- **Source passage**:
The asset management industry faced a challenging environment, particularly following market turmoil in September, with private and retail clients effectively shunning any perceived risk asset. Managing mostly private client assets, GAM experienced considerable net outflows, especially in the fourth quarter, despite the fact that its core products meaningfully outperformed their peer groups and relevant indices in 2008. Thanks to its sophisticated risk management and manager due diligence processes, GAM avoided the market’s major casualties and, significantly, maintained client liquidity, thereby positioning the firm to benefit strongly upon renewed client demand. At Artio Global, although second half client flows turned negative, total net inflows remained positive year to date, supported by the strength of its large institutional client base. Artio Global’s international equity funds continued their outstanding long-term track record and in 2008 again outperformed their relevant indices. Julius Baer still intends to IPO Artio Global when market conditions allow. Julius Baer Asset Management Europe could not escape the general industry trend and experienced net outflows.

- **Data rows**:
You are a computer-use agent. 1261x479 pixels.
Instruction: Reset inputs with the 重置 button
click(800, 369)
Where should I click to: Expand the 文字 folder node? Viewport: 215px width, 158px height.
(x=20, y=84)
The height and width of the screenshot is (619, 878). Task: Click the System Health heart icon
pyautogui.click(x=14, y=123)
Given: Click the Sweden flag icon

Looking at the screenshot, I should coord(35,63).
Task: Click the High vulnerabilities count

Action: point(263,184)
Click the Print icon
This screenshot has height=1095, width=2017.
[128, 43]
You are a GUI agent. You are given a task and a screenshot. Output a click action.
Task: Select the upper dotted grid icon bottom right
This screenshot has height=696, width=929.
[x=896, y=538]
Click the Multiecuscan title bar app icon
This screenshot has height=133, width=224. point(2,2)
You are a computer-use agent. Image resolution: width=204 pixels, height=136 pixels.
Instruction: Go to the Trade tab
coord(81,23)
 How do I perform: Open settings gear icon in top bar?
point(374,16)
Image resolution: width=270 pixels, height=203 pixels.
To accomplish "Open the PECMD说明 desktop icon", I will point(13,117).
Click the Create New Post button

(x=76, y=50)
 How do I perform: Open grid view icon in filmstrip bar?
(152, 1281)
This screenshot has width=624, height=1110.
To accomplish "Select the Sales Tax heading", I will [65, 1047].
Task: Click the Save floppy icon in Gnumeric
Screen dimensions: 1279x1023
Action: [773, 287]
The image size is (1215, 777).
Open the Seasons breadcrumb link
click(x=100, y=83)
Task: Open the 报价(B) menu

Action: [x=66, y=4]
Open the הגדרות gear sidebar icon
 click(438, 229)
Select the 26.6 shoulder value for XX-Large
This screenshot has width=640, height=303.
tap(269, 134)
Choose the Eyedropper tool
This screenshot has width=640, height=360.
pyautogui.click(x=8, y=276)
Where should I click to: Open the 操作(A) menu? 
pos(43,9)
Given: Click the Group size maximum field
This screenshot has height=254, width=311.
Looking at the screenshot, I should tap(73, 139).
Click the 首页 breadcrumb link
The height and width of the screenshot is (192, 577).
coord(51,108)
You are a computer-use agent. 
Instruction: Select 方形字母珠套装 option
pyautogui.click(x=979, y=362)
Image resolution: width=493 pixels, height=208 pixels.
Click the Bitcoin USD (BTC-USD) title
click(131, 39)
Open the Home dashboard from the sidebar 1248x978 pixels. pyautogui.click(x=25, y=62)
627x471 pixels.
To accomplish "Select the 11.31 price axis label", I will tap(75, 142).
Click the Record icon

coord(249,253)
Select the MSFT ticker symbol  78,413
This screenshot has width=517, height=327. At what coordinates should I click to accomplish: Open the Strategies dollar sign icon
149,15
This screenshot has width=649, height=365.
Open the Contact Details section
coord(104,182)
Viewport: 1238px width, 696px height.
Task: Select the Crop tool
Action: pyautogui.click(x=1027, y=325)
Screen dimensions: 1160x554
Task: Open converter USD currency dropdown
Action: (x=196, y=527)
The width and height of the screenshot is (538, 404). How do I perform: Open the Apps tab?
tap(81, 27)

- **Work to do**:
[1] According to the asset management passage, what does Julius Baer still intend to do with Artio Global?
[2] In the entries, copy out every line from the one containing "You are a computer-use agent. Image" down to the one containing "point(374,16)", including both of those lines.

- **Per-task outputs**:
[1] It intends to IPO Artio Global when market conditions allow.

[2]
You are a computer-use agent. Image resolution: width=204 pixels, height=136 pixels.
Instruction: Go to the Trade tab
coord(81,23)
 How do I perform: Open settings gear icon in top bar?
point(374,16)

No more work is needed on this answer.